Embora não haja convergência entre as projeções de analistas do mercado e opiniões sobre até quando vai durar o ciclo de aperto monetário, há unanimidade na Selic de dois dígitos no ano que vem. O remédio é amargo e pode ter sérios efeitos colaterais, o pior deles é a redução do crescimento econômico do País.
A inflação por si só já é suficiente para derrubar a economia, uma vez que a escalada de preços corrói a renda da população. No entanto, com os juros subindo, levantar crédito e financiamento também se torna mais caro, o que breca o ritmo de produção e também do consumo. Com menos dinheiro girando na economia, há um encolhimento do Produto Interno Bruto (PIB) brasileiro.

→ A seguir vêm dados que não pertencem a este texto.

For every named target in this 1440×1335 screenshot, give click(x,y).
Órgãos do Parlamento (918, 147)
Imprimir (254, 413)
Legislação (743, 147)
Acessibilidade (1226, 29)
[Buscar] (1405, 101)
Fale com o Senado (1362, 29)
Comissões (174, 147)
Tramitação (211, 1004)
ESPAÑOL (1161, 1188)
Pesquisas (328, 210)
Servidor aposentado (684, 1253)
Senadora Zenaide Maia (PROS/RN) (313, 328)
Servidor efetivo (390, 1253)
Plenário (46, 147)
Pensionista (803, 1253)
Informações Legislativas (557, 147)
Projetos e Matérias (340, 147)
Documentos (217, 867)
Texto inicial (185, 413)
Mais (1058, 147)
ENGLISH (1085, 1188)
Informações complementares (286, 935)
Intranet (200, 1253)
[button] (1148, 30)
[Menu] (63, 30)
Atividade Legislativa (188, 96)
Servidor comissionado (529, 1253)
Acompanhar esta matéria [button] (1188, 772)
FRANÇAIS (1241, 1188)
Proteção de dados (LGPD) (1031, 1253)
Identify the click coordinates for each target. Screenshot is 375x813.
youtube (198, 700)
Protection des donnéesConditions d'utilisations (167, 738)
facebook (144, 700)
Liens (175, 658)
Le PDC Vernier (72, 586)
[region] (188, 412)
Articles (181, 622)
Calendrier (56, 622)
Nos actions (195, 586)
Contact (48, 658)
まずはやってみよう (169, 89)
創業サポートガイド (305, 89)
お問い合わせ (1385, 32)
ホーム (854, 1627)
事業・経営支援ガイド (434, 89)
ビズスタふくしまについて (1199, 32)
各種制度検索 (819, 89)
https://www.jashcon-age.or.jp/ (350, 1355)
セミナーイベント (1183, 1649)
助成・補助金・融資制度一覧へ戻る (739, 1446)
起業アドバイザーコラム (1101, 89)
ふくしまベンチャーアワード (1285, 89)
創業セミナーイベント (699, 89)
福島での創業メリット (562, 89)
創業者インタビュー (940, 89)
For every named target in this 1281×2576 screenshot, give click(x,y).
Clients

As perspectivas negativas afetam diretamente as empresas e suas ações que são negociadas na Bolsa. Principalmente as companhias de setores como varejo e construção civil, que dependem diretamente do poder de compra do consumidor. Dessa forma, outros ativos, que ofereçam uma relação entre risco e retorno melhor, tendem a ganhar a preferência dos investidores.
Risco fiscal
Os gastos do governo, já bastante pressionados pelos programas adotados durante a pandemia, devem subir ainda mais com a implementação de novos benefícios sociais. Essa ameaça de estouro do orçamento foi agravado pelo anúncio de que o Auxílio Brasil, programa que substitui o Bolsa Família, deve pagar parcelas de, no mínimo, R$ 400 para as famílias beneficiárias.
Para acomodar estes novos gastos, o governo depende da aprovação da PEC dos Precatórios. A medida propões duas principais mudanças. A primeira delas é o adiamento do pagamento das dívidas do governo para com pessoas físicas e empresas, previstas para 2022. A segunda, e mais controversa, é a reformulação do teto de gastos para o ano que vem.
Caso o Congresso aprove a PEC, o governo terá um espaço extra de pouco mais de R$ 91 bilhões em seu orçamento para implementar os programas sociais. Ao mesmo tempo, com a aprovação dos novos benefícios sociais, a quantidade de dinheiro em circulação aumenta. Receita perfeita para o aumento da inflação.
A votação para a PEC dos Precatórios na Câmara dos Deputados já foi adiada três vezes e a previsão é que aconteça nesta quarta-feira, 03. Bolsonaro já afirmou, no entanto, que tem um "plano B" caso a medida seja rejeitada - ou não seja votada a tempo.